Quine is known for his naturalistic epistemology. The knowledge, he claims, is continuous from what the science tells us about the world, up to what we may know about the world according to its manifest image. It follows that the theory of knowledge needs to be related to science, and that a holistic picture is appropriate.

            Two kinds of posits – the ones posited by science and the ones posited by everyday talk – are continuous. The question may also be put in terms of stimulations of our sensory surfaces and of recognition of objects on this basis.

            As neither kind of posits is independently ontologically real, this accords well with Quine providing a regional ontological story, compatible in this with the blobjectivist ontology.

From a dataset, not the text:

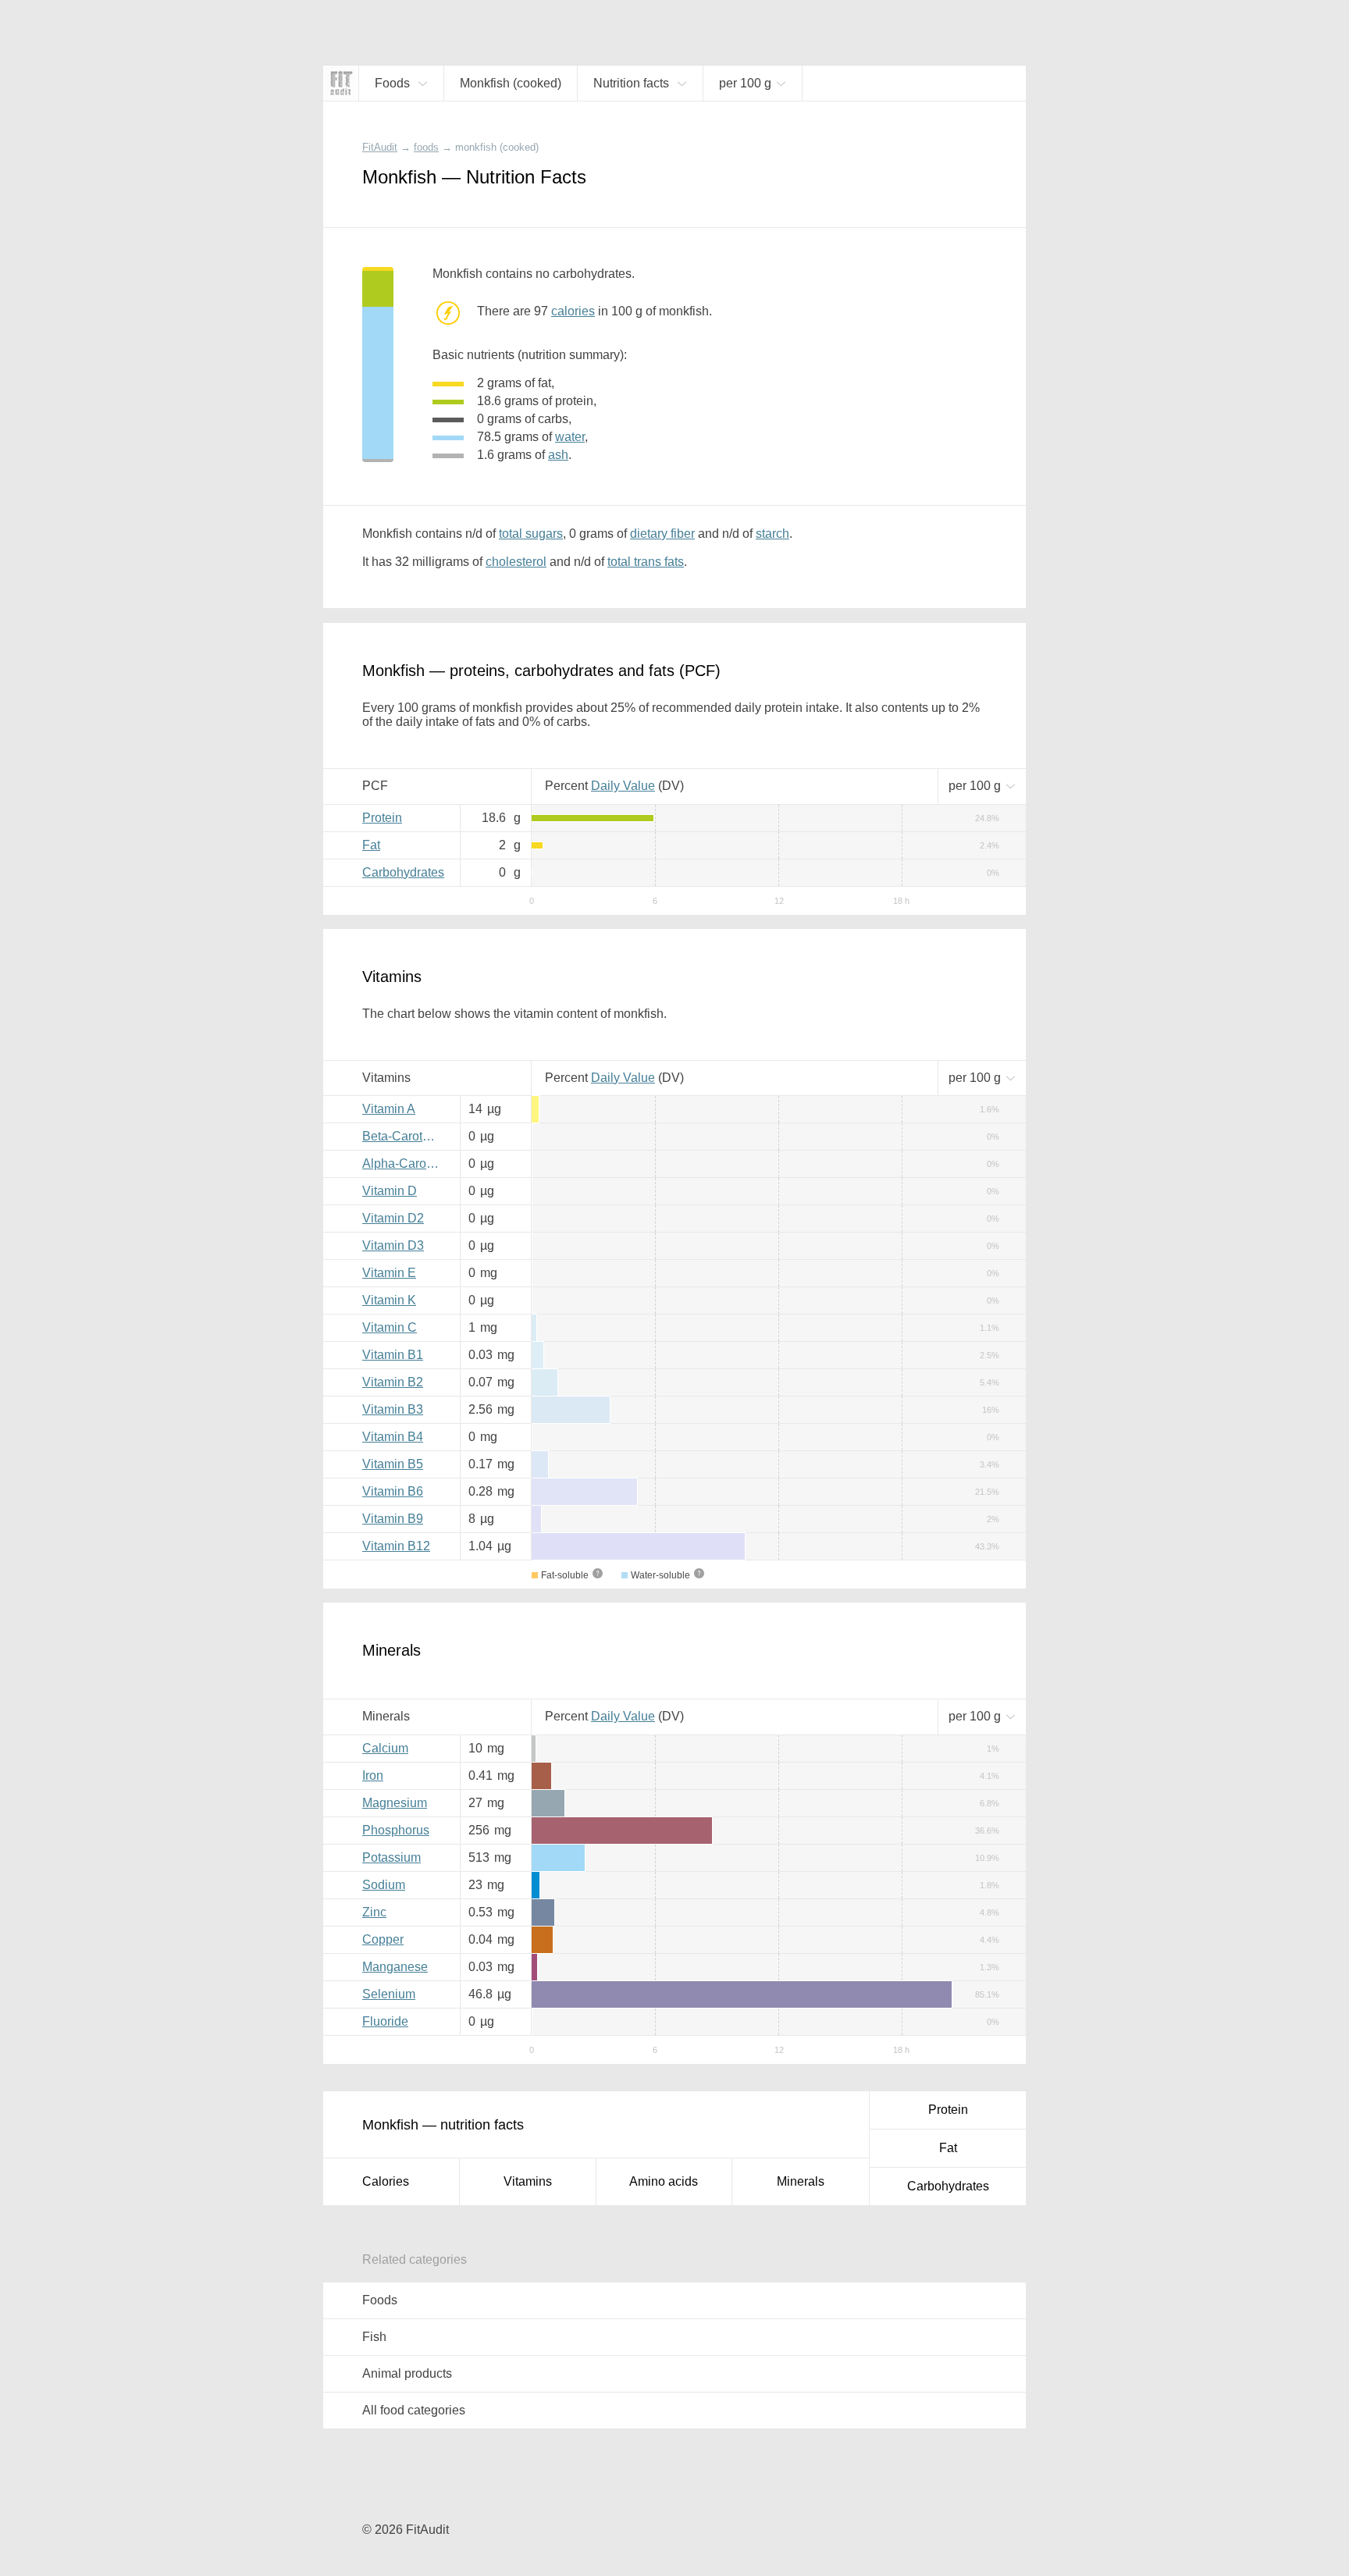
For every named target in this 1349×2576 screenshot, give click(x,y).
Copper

In this sense of indirect correspondence taken as the starting point, Quine’s ontology may indeed be used by a blobjectivist as a clear example of regional ontology.

 

References

Horgan, Terence, 1991, “Metaphysical Realism and Psychologistic Semantics”, Erkenntnis 34, 297-322.

Horgan, Terence and Potrč, Matjaž, 2000, “Blobjectivism and Indirect Correspondence”, Facta Philosophica 2, 249-270.

Quine, W.V., 1953, From a Logical Point of View (Cambridge MA: Harvard University Press).

Quine, W.V., 1995, From Stimulus to Science (Cambridge MA: Harvard University Press).

Quine, W. V., 1955, “Posits and Reality”, in The Ways of Paradox (Cambridge MA: Harvard University Press), 246-254.

Quine, W. V., 1973, The Roots of Reference (La Salle ILL: Open Court).

Quine, W.V., 1960, Word and Object (Cambridge MA: M.I.T. Press).

Potrč, Matjaž, 1999, “What’s Cooking? World a la Carte”, in Meixner U. and Simons, P, (eds.), Metaphysics in the Post-Metaphysical Age (Kirchberg: Wittgenstein Society), 116-122.

Potrč, Matjaž, to be published a, »Some of my Memories on W.V.O. Quine«.

Potrč, Matjaž, to be published b, »Quine's Categories«.